# SUPPLIED PASSAGE
== Segment start ==

The Galgali family was shocked when they took Niharika, 16, to get treated for dengue in August and was told she had diabetes. “Her blood results showed glucose levels of 400 mg/ dL, when the normal is under 100 mg/dL. They asked if she was diabetic, but we had no idea,” said her father Mukund Galgali, who works with the Delhi government.
She was put on injectable insulin immediately as the doctors suspected type 1-diabetes, also known as juvenile diabetes, which is common among children. “Three weeks later, we discovered she had type 2-diabetes that usually affects adults in their 40s and 50s, and she was prescribed oral medication,” said Dr Ajay K Ajmani, senior endocrinology consultant at BLK Super Speciality Hospital.
Close to 10% of India’s estimated 65 million people living with diabetes are under the age of 18, which includes 4-5% who have type 1 or juvenile diabetes. “The biggest complication in type1-diabetes is not increased levels of blood glucose but hypoglycaemia caused by the insulin given to the patient for their survival. So it is imperative to eat healthy and stick to the correct insulin doses,” said Dr Anoop Misra, chairman, Fortis CDOC Hospital for Diabetes.
Complicating matters further is the obesity epidemic affecting the young. “We are getting more and more children with type 1-diabetes who are overweight, when one of the classic indication of the disease is weight loss. They often show traits of both type 1 and type 2-diabetes,” said Dr Misra.

== Segment end ==

# LIST OF TASKS
• 1. In the article on childhood diabetes in India, what share of the country's estimated 65 million people living with diabetes are under the age of 18?
• 2. Write the next few paragraphs of the article on childhood diabetes in India, starting after its final sentence.

# PROVIDED DATA
== Segment start ==

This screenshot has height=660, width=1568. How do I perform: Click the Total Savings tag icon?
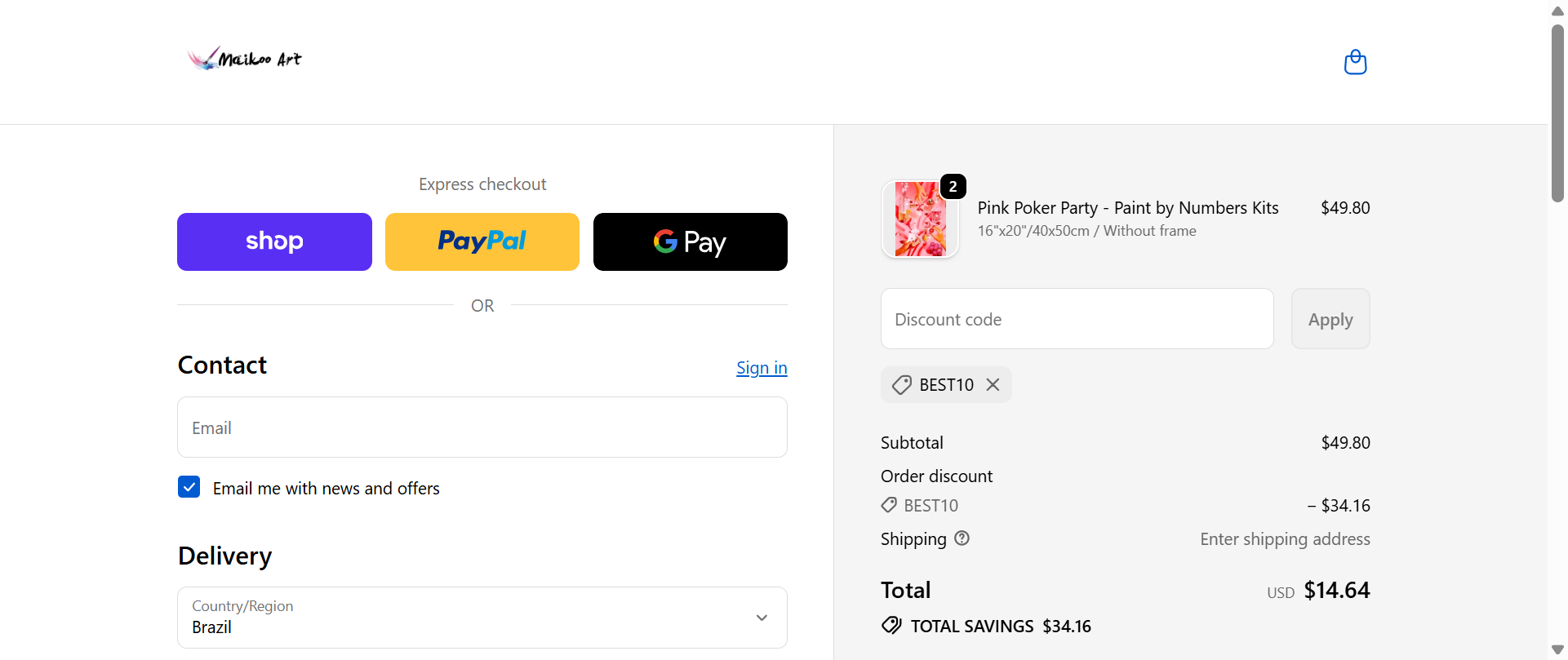click(891, 626)
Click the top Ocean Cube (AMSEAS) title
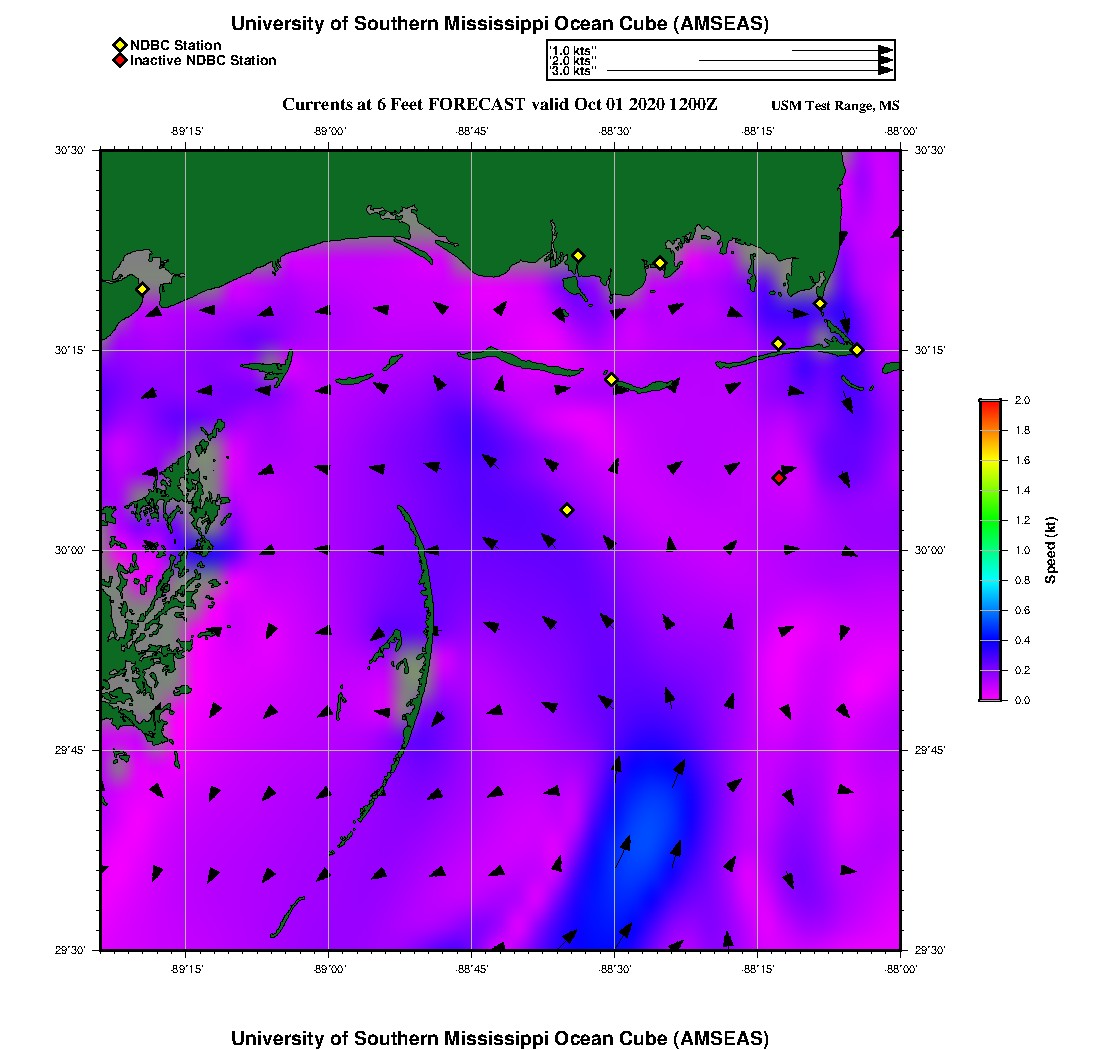Screen dimensions: 1100x1050 coord(500,24)
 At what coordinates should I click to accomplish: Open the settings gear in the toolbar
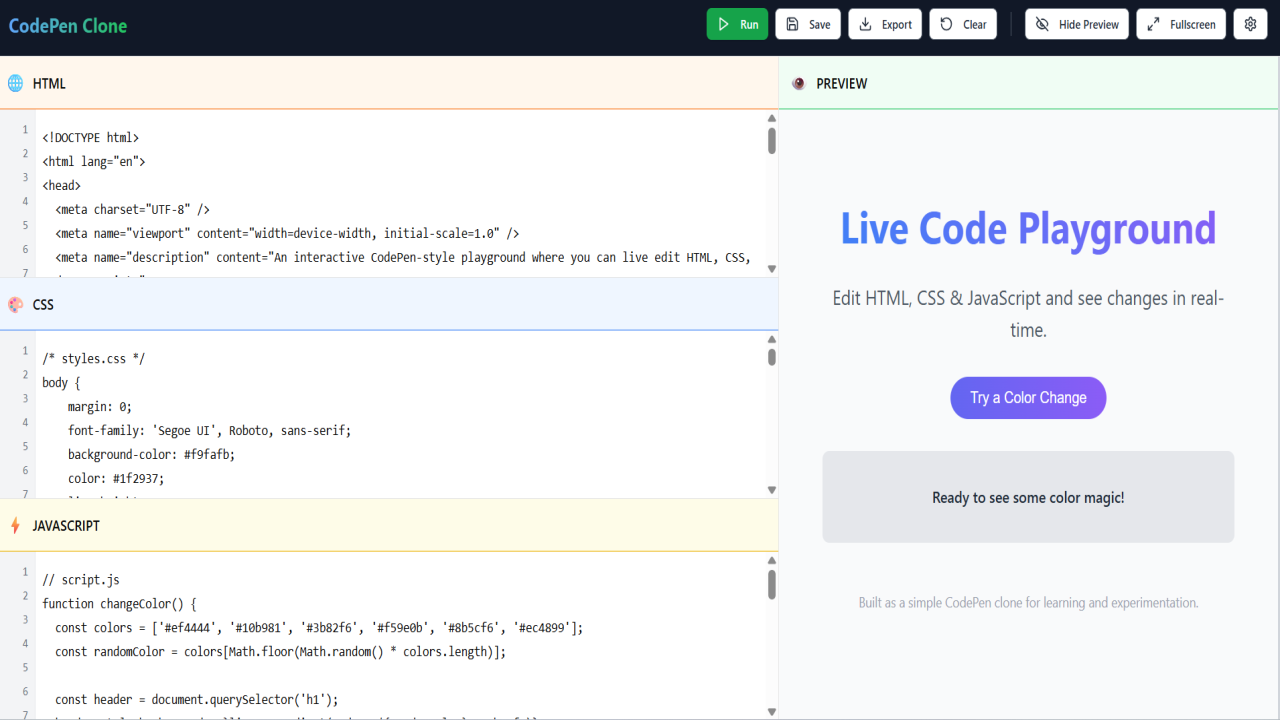point(1250,23)
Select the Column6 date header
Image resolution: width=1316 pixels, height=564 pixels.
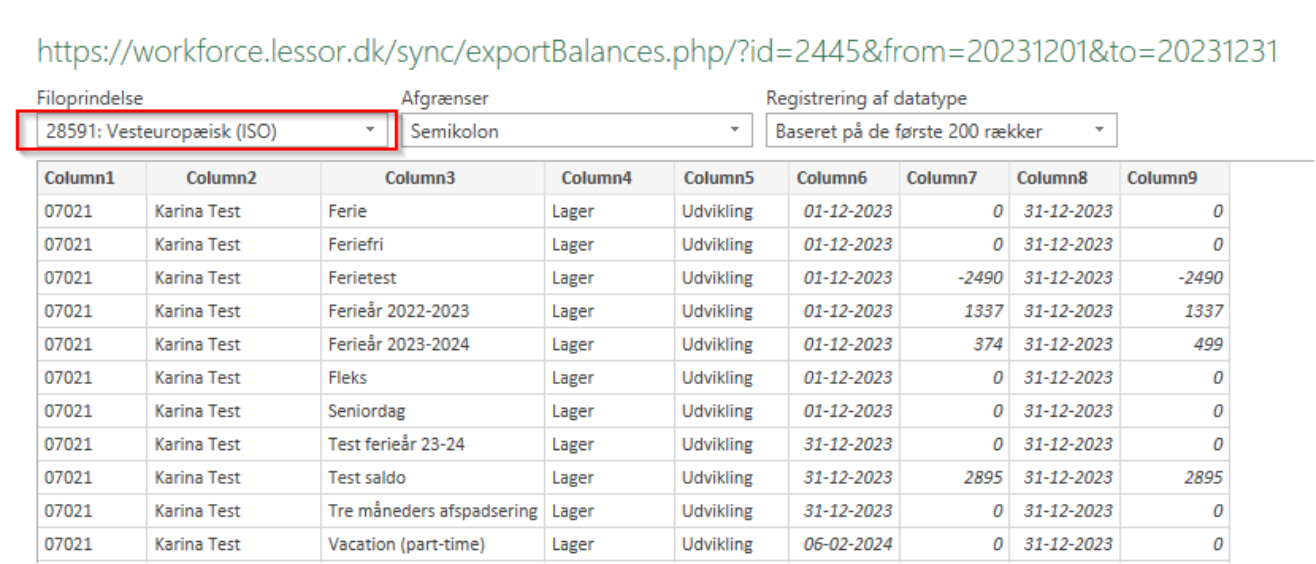point(832,178)
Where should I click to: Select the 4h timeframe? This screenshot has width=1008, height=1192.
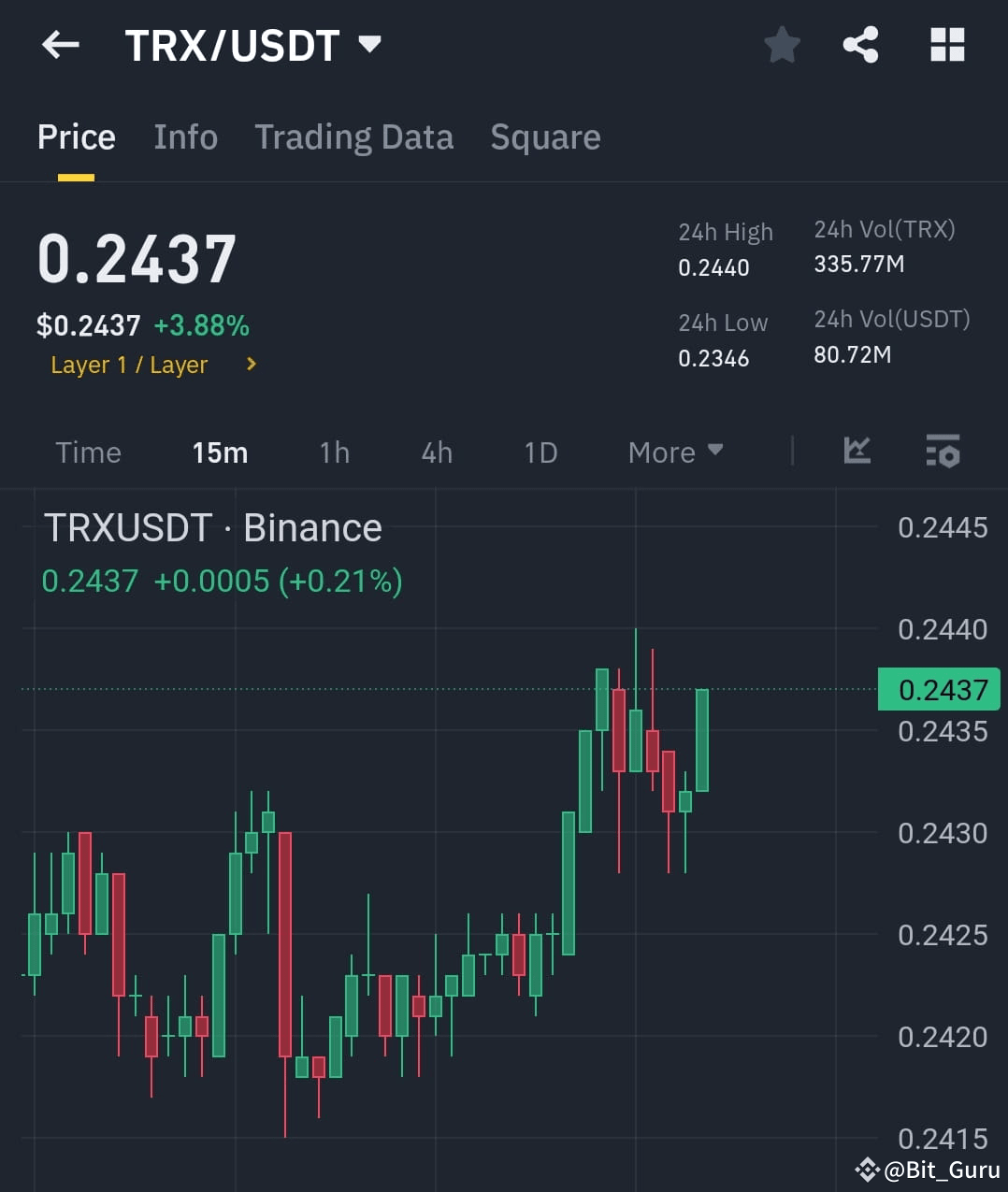point(435,452)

== Segment end ==

# RESULTS OF THE EXERCISE
• 1. Close to 10%

• 2.
As in people with adult-onset diabetes, overweight patients with type 1-diabetes also start using insulin inefficiently. “Girls with type 1-diabetes have higher chances of developing polycystic ovary syndrome, a condition in which cysts grow on the ovaries and may lead to infertility,” he says.
Adult diabetes in teens
Type 2-diabetes, or adult-onset diabetes, is usually triggered by the inactive lifestyles coupled with bad diets, obesity, stress and disrupted sleep. “Lately, more teenagers are being diagnosed with it. Indians develop type 2-diabetes a decade earlier than Caucasians, but even by that yardstick, getting diagnosed in teenage years is unusual,” said Dr SK Wangnoo, head of Apollo Centre for Obesity, Diabetes and Endocrinology.
The school syllabi is partly to blame. “The focus on academic scores results in stress and reduces the time for physical activity. Add to this social networking and TV and you have children sitting around all day instead of playing outdoors,” he said. All teens should spend at least an hour playing outdoor sports each day.